No word for small businesses that were affected and had to incur costs of bringing in an IT consultant for unexpected hours though. They probably felt the impact pretty significantly with the worst of both world’s: No on-staff IT and enough computers that business on that day was negatively affected.
McAfee also wants people to know of their Quick Tip tutorials for videos of using their products, subscribing to Support Notification Service emails, and subscribing to the McAfee Labs Security blog. Having more channels will allow McAfee to communicate quickly to its customers.
In quarter 3 of 2010, McAfee will be establishing a Customer Community Advisory Board to provide feedback directly to the company and in quarter 4 of 2010, McAfee will be holding its First Annual Cyber Crisis drill to help get prepared for a technology-based disaster. This would not be practice for other bad DAT files down the road, but instead something similar to the war game, Cyber Shockwave, we painfully saw played out on CNN.
Overall, nobody wants to over-react. While this had a terrible effect on organizations from a few hours to a few days, it has only happened this one time in the last… ~4 years. Is all this hub-bub worth it? McAfee will hopefully be quite improved from all its lessons learned. So what are the official recommendations McAfee has to avoid being hit by a bad DAT file?
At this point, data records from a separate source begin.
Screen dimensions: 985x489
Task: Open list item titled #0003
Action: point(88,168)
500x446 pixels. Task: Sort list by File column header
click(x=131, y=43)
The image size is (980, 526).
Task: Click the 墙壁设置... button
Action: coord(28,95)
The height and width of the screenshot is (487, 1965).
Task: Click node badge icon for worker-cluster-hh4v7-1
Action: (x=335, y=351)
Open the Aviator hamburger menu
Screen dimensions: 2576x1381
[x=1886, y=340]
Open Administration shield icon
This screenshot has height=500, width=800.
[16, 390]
#1. Delay DAT release and let somebody else suffer
The fact that the bad DAT on April 21st happened fairly early in the morning probably saved McAfee a lot of grief as it prevented many of the corporations and organizations on the West coast of the USA from joining in on the suffering. If your organization delayed pushing out the DAT until a while after, you may not have even known there was a problem. What happens if everybody delays?
#2. Set up a testing method in our environment
Use the evaluation branch in ePO and set a few machines (a cross-section sample of the computers you manage) to be beta testers for each DAT release. If after a while no machines are negatively impacted, manually move the DAT over to the Current branch.
The second solution is the one currently opted for though it requires additional staff time to manually switch over the DAT. McAfee also does not have a standard time that it releases DAT files making the manual task that much harder to rely on. It typically is released around 10AM PST but has a substantial yet unknown standard deviation away from that.
You may also want to rethink using the Global Update feature in ePO which wakes up agents and pushes out updates once the ePO server has them. This speeds up the distribution process, a good thing when the DATs are good and a bad thing when the DATS are bad.
#3 Add a Feature
In reaction to the DAT 5958, people are putting in a Feature Modification Request that would more ideally handle this situation. The current request is for a feature that would automatically download the latest DAT into the Evaluation branch, wait for a specified timer to go off (say, 4 hours), and then move the DAT into the current branch.
Another feature that would be nice would be related to statistics gathering and the first recommended solution. DATs are released almost daily and we try to rush them out the door to provide ourselves the maximum protection. It would be very interesting (and helpful for planning) if stats could show how many detections there are across an organization that stem from the latest DAT.
We made it through alive and it looks like McAfee did as well. With a lot of improvements planned in the future, hopefully McAfee will become the better company we’re all wanting.